During the early hours of Aug. 23, Texas Lieutenant Governor Dan Patrick rose from his upholstered leather chair to stand before a hushed and tense Texas State Senate chamber. Not only did his grave demeanor echo the image of a judge, but so too was his mission — he, after all, stood before this assembly in order to bang a gavel against his desk and put forth a binding ruling. However, Patrick did not lay down judgement and punishment upon a single lawbreaker. No, he instead sentenced the American democratic ideal of one-person, one-vote to a death march, declaring that Texas House Bill 4 (HB-4) had passed and was to be sent to Texas Governor Greg Abbott in order to be signed into law.
Of course, on its own, the content of HB-4 is egregious and undemocratic enough. After all, it establishes a new, highly-gerrymandered congressional map whose sole purpose is to ensure that Republicans gain an electoral edge in almost nearly every one of Texas’ 38 congressional districts — this being accomplished via a process of “cracking” and “packing” liberal communities across and into conservative strongholds.
However, HB-4’s blatant and systematic gerrymandering becomes all the more abhorrent when one considers the context in which this new congressional map was passed, as Texas Republicans continued to champion the bill despite their knowledge that its passage would trigger a political arms race.
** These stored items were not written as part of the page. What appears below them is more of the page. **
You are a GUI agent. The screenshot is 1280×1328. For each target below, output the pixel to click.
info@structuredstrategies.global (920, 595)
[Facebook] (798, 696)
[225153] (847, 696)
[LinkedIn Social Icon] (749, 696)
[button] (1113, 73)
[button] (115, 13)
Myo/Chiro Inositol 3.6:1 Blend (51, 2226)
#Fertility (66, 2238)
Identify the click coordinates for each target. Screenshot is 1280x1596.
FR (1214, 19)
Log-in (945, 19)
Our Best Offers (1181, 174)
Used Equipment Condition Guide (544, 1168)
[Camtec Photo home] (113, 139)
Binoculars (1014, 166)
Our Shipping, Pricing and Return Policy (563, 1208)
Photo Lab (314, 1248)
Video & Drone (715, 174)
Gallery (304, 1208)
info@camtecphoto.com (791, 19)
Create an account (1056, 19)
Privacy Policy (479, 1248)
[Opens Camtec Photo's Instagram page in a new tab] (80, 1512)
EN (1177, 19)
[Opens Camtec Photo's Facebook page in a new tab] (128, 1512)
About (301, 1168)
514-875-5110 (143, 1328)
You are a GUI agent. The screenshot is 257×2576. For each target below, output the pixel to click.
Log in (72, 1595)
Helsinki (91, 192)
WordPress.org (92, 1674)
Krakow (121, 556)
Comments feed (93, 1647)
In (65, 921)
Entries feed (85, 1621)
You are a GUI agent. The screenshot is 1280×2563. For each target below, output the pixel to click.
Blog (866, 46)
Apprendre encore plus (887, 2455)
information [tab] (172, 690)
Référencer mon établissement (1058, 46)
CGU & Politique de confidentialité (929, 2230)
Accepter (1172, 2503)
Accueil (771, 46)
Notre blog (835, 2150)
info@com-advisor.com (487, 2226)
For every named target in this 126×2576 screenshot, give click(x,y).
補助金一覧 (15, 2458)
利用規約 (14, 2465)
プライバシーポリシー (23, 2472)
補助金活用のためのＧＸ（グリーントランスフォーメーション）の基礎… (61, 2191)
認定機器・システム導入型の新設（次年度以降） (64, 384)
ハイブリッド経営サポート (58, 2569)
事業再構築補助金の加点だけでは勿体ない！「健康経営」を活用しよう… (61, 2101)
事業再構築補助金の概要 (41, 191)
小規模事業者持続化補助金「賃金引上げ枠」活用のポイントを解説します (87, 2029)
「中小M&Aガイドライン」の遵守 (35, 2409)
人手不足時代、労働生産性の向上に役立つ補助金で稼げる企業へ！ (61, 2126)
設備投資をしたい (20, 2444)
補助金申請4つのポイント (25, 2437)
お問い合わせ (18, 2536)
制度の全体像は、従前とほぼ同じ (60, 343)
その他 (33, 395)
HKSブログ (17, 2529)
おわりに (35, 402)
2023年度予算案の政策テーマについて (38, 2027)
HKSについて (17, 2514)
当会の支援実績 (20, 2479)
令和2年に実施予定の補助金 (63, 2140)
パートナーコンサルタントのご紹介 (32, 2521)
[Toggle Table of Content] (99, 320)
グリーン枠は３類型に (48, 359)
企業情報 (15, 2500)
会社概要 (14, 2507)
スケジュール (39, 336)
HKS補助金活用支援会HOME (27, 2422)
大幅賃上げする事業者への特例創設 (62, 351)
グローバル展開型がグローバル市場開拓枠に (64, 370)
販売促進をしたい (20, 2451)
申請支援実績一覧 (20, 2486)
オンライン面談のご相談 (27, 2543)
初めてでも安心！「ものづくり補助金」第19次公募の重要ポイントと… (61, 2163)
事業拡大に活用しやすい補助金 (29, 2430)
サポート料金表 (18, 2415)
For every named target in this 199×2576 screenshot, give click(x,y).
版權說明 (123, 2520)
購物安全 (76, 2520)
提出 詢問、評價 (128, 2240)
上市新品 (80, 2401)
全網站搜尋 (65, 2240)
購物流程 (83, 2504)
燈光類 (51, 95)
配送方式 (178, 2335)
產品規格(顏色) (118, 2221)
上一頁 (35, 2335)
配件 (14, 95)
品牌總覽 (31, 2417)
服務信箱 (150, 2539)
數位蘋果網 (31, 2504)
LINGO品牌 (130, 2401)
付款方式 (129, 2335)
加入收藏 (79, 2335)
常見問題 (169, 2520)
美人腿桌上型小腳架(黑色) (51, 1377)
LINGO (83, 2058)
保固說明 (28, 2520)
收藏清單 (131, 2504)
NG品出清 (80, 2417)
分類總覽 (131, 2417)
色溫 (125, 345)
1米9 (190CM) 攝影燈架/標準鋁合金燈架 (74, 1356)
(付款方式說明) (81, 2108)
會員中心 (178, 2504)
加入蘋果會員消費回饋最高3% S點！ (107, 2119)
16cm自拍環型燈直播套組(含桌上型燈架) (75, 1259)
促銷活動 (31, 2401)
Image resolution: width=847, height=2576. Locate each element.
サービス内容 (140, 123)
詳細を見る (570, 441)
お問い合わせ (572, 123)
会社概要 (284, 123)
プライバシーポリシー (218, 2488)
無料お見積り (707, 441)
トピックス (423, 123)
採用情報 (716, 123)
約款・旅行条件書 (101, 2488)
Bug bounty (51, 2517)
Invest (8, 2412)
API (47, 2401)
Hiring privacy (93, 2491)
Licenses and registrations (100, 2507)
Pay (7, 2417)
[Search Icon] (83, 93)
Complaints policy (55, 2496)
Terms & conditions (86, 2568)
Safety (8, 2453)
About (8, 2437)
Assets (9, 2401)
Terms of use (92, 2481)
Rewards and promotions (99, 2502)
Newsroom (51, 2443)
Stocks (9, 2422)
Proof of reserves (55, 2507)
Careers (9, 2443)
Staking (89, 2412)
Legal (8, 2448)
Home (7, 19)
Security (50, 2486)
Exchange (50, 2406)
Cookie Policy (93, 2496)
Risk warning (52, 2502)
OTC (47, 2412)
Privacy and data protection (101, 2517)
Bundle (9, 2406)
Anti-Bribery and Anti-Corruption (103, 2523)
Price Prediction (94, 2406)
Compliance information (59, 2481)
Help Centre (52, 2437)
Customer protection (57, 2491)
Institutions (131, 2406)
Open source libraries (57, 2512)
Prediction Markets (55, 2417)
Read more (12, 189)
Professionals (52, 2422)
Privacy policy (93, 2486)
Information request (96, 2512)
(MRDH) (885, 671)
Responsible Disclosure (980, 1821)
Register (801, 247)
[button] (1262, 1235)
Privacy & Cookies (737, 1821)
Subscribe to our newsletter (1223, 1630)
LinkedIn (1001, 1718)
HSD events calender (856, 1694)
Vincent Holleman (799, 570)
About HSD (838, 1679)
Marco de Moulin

In other words, HB-4 was pushed through despite many Democratic Governors’ fervent threats that its enactment would force them to explore the possibility of retaliatory redistricting efforts in their own states so as to counter HB-4’s increase in Republican representation. In fact, California has already passed a measure that calls for a special election to consider new congressional maps that would create more blue-voting districts, while figures like New York Governor Kathy Hochul and Illinois Governor JB Pritzker have declared that they will ensure their states would follow suit with similar measures.
Yet, at the end of the day, after all these efforts to grab onto more and more political power have either been made law or have been left by the wayside, what else has occurred but a gross and pathetic degradation of the idea and practical realities of a participatory democracy? What else has happened other than a silencing of the people’s voice — a stunting of their role and their importance democratic process?
Sure, we can sit here and act like children/our politicians by arguing about who did what first… Democrats have, after all, blamed this wave of gerrymandering on President Donald Trump’s declaration that he was “entitled” to a larger Republican presence in Congress through redistricting, while Republicans have pushed the moderately misleading narrative that their actions in Texas were a necessary retaliation to Democrats’ longtime sole weaponization of gerrymandering (in reality, both sides have historically engaged in gerrymandering, with Republicans having actually benefitted from such a practice more often).
Regardless of this blame game, the bottomline is that our political leaders seem unsettingly comfortable with actively disenfranchising certain groups of people in the name of scoring points in this political arms race. Namely, Texas Republicans raucously celebrated the disenfranchisement of the 4.8 million Democrats as a major win for America and the Trump agenda; California Governor Gavin Newsom certainly beamed his movie-star smile as he began the process of leaving 6 million Californian Republicans wholly without representation; Florida Governor Ron Desantis took it upon himself to boisterously claim that he feels it is perfectly “appropriate to do a redistricting in the mid-decade,” something Florida has never done, if it means breaking up Democratic strongholds; and Hochul delivered the following dystopian line with with great seriousness and passion when talking about the necessity of fighting in this gerrymandering arms race: “The reason we are able to draw the lines is because we’re Democrats, because the majority of people in the state elected us to be leaders, and when we say that we can’t use that power to the fullest, then we’re abdicating the responsibility that we all have.” At the end of the day, the reality is — to use an old cliche — that two wrongs do not make a right. Playing political hardball is all well and good until it actively undercuts the very foundations of the democratic process that this nation was supposedly built on.
This all then begs the question: What can we, as ordinary citizens, do to slow down, if not outright stop, this erosion of our chance to have a meaningful political voice? First and foremost, the solution begins with bombarding the Office of Texas Governor Greg Abbott — the man who is preparing to knock over the first domino in all this by signing HB-4 into law. Use any means of communication you can (all linked here) to tell him and his staff that this bill, this affront to the American democratic conscience, cannot become law under any circumstance. Fill his inbox, his mailbox and his answering machine with your demands and voices, lest they be muzzled by this rapidly approaching wave of disenfranchisement. If Abbott and his team is unresponsive, then find the next state and next governor that is considering participating in this political arms race, and let them know that this race is going to come at the cost of the political power of the American people. For democracy to survive as both an ideal and a practiced principle in this country, you cannot turn a blind eye and stay silent on this matter. Speak up before you cannot.